The ECL circuits available on the open market usually operated with negative power supplies (-5.2 volts), and logic levels incompatible with other families. This meant that interoperation between ECL and other logic families, such as the popular TTL family, required additional interface circuits. The fact that the high and low logic levels are relatively close meant that ECL suffers from small noise margins, which can be troublesome.

At least one manufacturer, IBM, made ECL circuits for use in the manufacturer's own products; the power supplies were substantially different from those used in the open market.[1]

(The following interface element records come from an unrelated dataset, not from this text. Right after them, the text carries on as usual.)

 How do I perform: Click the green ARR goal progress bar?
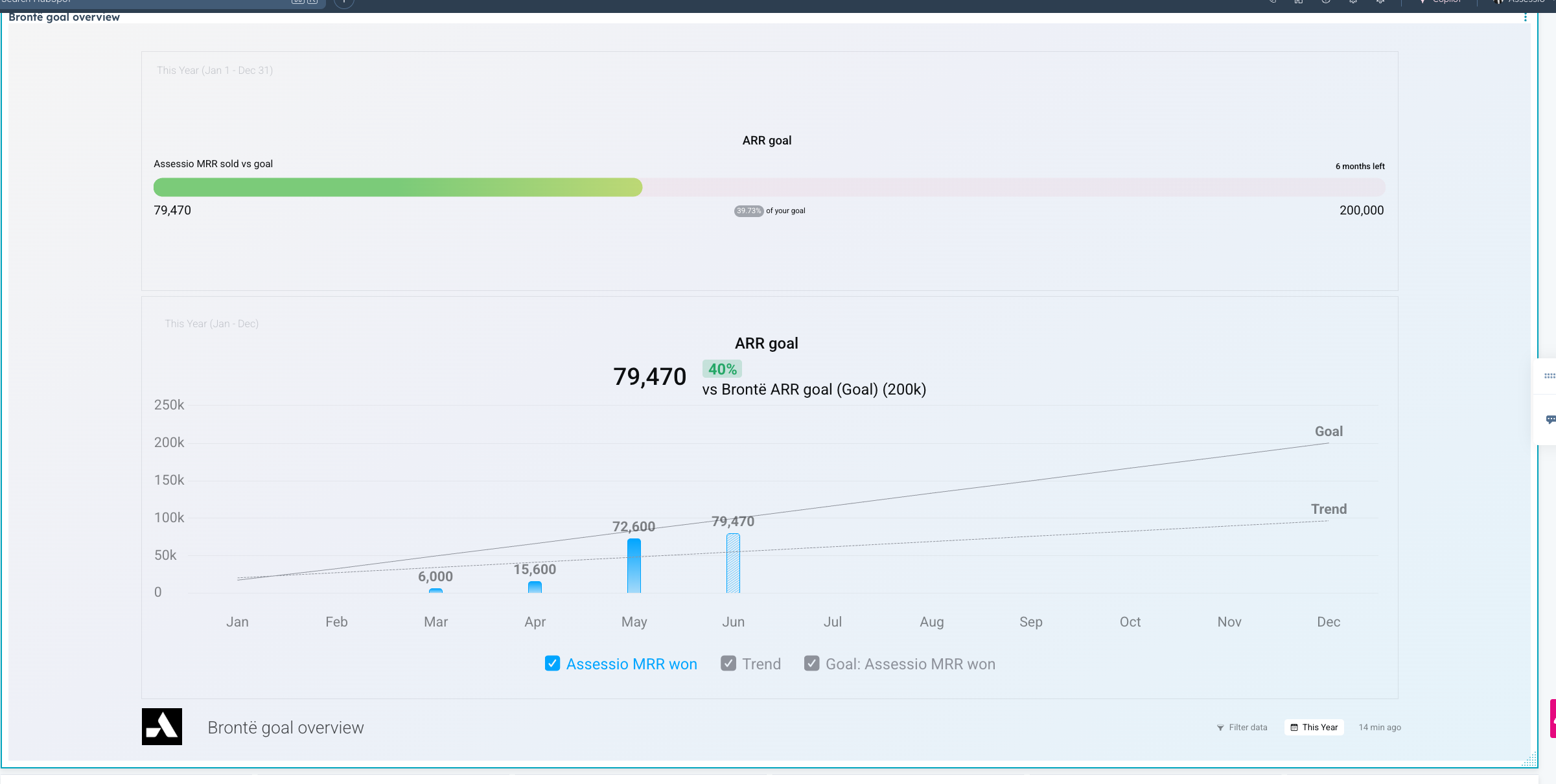click(397, 187)
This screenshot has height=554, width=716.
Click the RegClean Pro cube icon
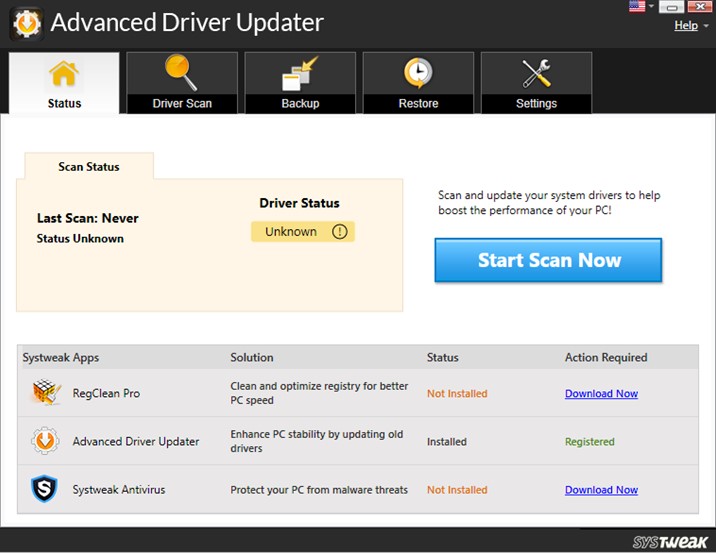(x=46, y=392)
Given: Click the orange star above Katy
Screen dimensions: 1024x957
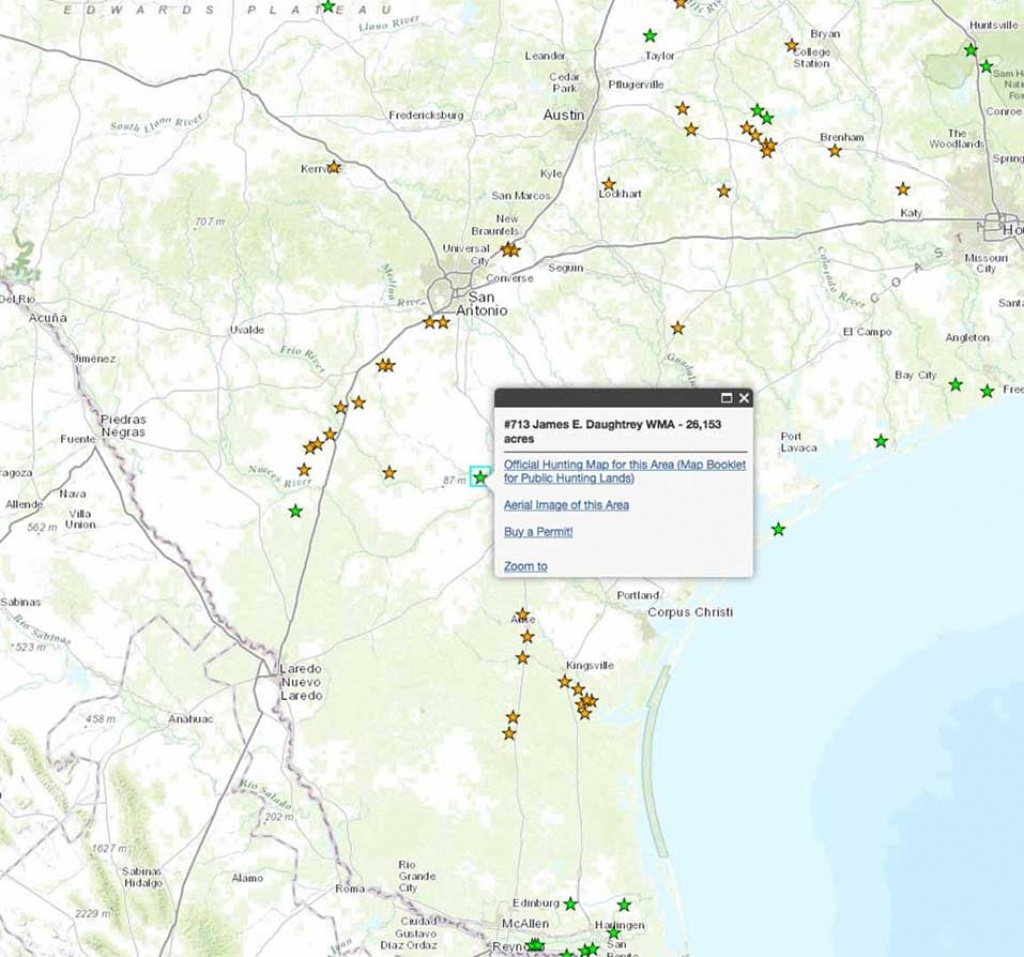Looking at the screenshot, I should [903, 188].
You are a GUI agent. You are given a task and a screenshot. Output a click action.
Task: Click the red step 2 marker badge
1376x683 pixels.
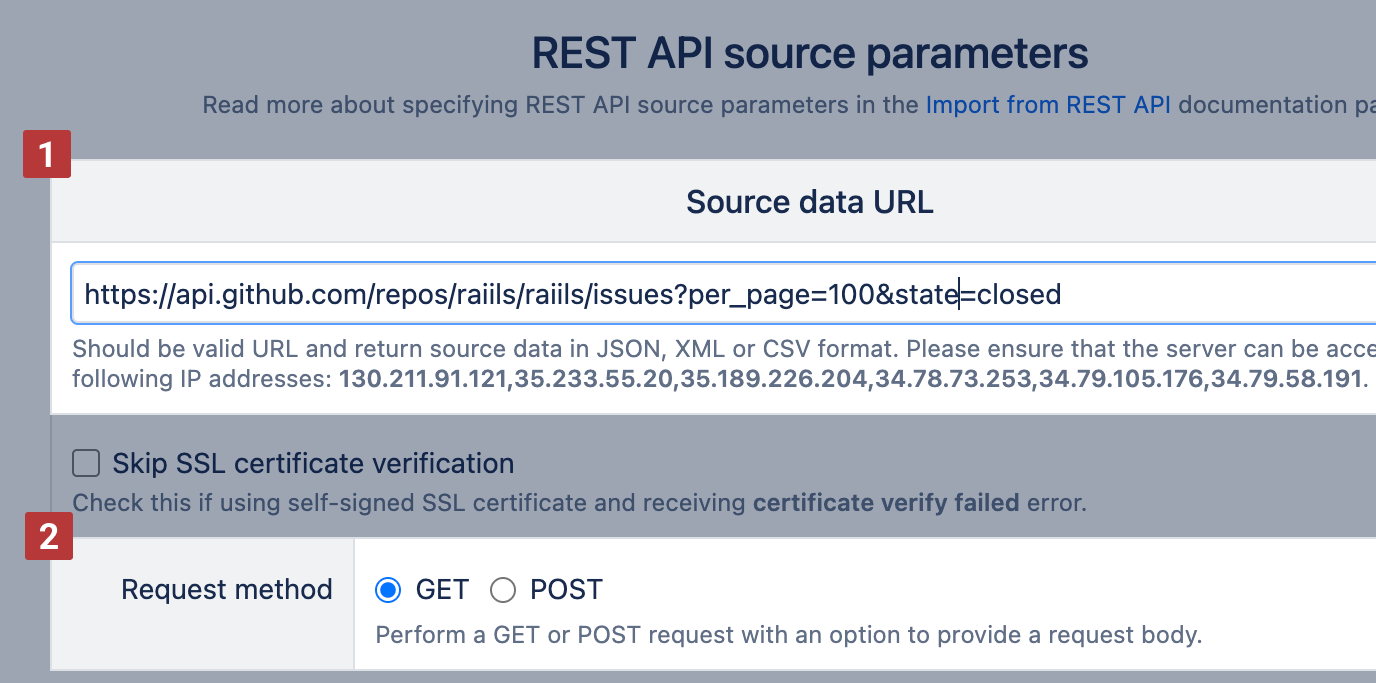[x=49, y=536]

The drawbacks associated with ECL have meant that it has been used mainly when high performance is a vital requirement. Other families (particularly advanced CMOS variants) have replaced ECL in many applications, even mainframe computers. However, some experts predict increasing use of ECL in the future, particularly in conjunction with more widespread adoption of advanced semiconductors such as GaAs, which has always been seen as the semiconductor of the future, but cannot be produced as cheap/clean as Si and is toxic.

Older high-end mainframe computers, such as the Enterprise System/9000 members of IBM's ESA/390 computer family, used ECL[1]; current IBM mainframes use CMOS.

The equivalent of emitter coupled logic made out of FETs is called source coupled FET logic (SCFL).

  1. ^ a b A. E. Barish et al. (1992). "Improved performance of IBM Enterprise System/9000 bipolar logic chips". IBM J. of Research and Development 36 (5): 829–834.